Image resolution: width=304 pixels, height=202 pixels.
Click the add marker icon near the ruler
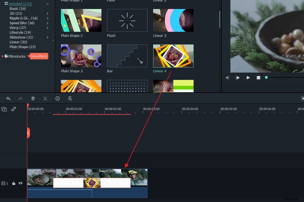[4, 109]
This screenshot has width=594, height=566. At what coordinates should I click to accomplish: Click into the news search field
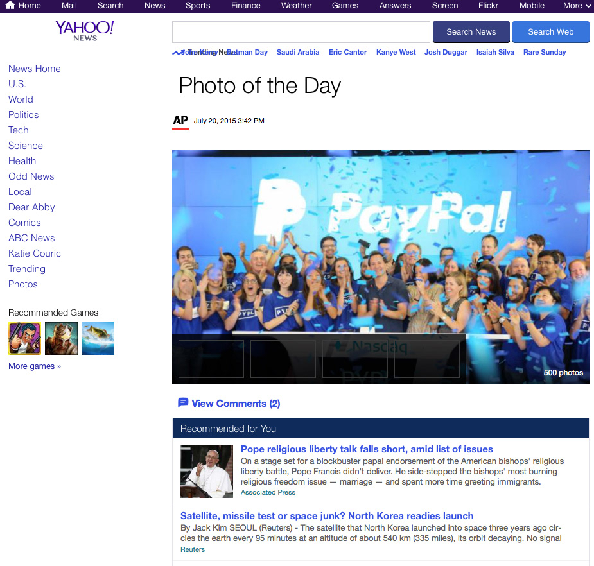click(301, 32)
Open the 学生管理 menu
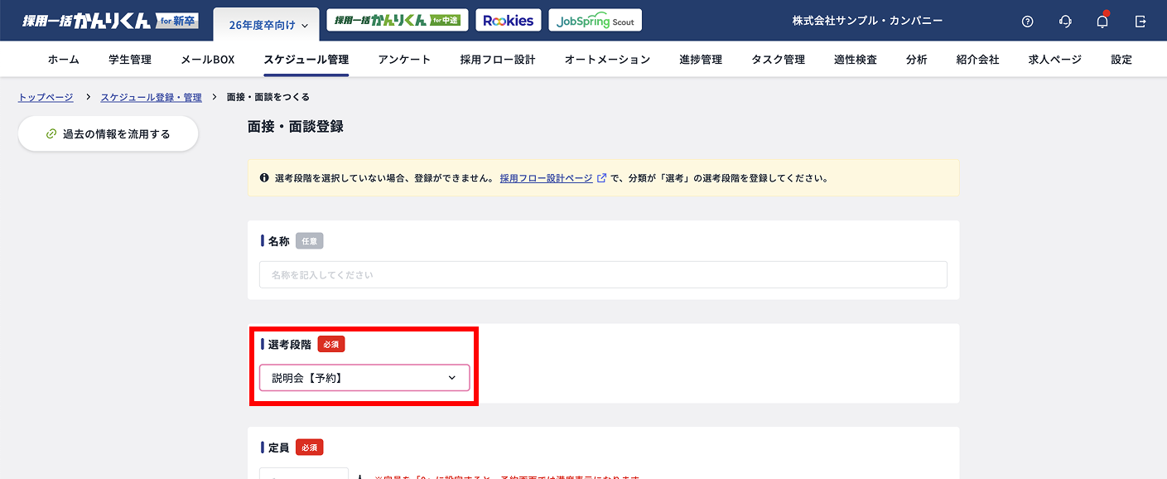 [130, 60]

· · ·

All of the preceding material should be output verbatim, with the pictures excluded.

Image resolution: width=304 pixels, height=202 pixels.
Click the add marker icon near the ruler
[4, 109]
This screenshot has width=594, height=566. At what coordinates should I click to accomplish: Click into the news search field
click(301, 32)
Open the 学生管理 menu
 [130, 60]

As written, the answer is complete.